* START The records *

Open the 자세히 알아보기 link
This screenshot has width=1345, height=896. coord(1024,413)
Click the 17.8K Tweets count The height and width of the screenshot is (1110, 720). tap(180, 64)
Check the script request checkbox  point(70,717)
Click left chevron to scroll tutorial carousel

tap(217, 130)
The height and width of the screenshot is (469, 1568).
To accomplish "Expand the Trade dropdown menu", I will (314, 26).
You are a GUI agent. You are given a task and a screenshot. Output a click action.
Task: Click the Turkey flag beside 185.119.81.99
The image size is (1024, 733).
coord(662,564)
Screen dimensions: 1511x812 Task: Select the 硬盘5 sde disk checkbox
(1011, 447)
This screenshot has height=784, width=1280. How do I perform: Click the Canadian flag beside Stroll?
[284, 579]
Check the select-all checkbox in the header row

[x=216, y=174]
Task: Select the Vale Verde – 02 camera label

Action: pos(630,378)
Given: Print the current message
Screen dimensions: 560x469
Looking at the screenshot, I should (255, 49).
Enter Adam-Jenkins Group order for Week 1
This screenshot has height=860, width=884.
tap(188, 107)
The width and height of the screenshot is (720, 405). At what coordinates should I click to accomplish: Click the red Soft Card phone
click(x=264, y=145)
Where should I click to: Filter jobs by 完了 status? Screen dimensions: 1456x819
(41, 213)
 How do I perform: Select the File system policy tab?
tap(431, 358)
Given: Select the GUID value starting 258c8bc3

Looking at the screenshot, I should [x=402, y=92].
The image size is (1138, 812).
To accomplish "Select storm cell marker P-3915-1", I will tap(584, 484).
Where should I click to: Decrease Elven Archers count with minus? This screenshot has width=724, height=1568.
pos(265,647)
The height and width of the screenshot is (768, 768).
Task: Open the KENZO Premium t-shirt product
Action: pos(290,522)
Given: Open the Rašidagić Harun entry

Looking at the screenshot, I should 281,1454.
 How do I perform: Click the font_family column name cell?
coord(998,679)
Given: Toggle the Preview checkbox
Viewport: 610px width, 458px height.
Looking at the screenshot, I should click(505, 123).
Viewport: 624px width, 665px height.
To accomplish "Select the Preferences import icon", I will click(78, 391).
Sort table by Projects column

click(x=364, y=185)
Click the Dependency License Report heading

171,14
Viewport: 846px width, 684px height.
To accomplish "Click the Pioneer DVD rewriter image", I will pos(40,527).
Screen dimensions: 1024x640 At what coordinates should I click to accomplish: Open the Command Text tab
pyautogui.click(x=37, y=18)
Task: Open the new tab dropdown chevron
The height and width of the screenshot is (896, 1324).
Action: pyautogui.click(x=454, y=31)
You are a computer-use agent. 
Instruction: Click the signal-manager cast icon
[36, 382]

* END The records *

Instruction —
Please copy word for word the stretch of rows above from the line that contains "Check the script" through the line that contains "will tap(584, 484).".

Exercise result —
Check the script request checkbox  point(70,717)
Click left chevron to scroll tutorial carousel

tap(217, 130)
The height and width of the screenshot is (469, 1568).
To accomplish "Expand the Trade dropdown menu", I will (314, 26).
You are a GUI agent. You are given a task and a screenshot. Output a click action.
Task: Click the Turkey flag beside 185.119.81.99
The image size is (1024, 733).
coord(662,564)
Screen dimensions: 1511x812 Task: Select the 硬盘5 sde disk checkbox
(1011, 447)
This screenshot has height=784, width=1280. How do I perform: Click the Canadian flag beside Stroll?
[284, 579]
Check the select-all checkbox in the header row

[x=216, y=174]
Task: Select the Vale Verde – 02 camera label

Action: pos(630,378)
Given: Print the current message
Screen dimensions: 560x469
Looking at the screenshot, I should (255, 49).
Enter Adam-Jenkins Group order for Week 1
This screenshot has height=860, width=884.
tap(188, 107)
The width and height of the screenshot is (720, 405). At what coordinates should I click to accomplish: Click the red Soft Card phone
click(x=264, y=145)
Where should I click to: Filter jobs by 完了 status? Screen dimensions: 1456x819
(41, 213)
 How do I perform: Select the File system policy tab?
tap(431, 358)
Given: Select the GUID value starting 258c8bc3

Looking at the screenshot, I should [x=402, y=92].
The image size is (1138, 812).
To accomplish "Select storm cell marker P-3915-1", I will tap(584, 484).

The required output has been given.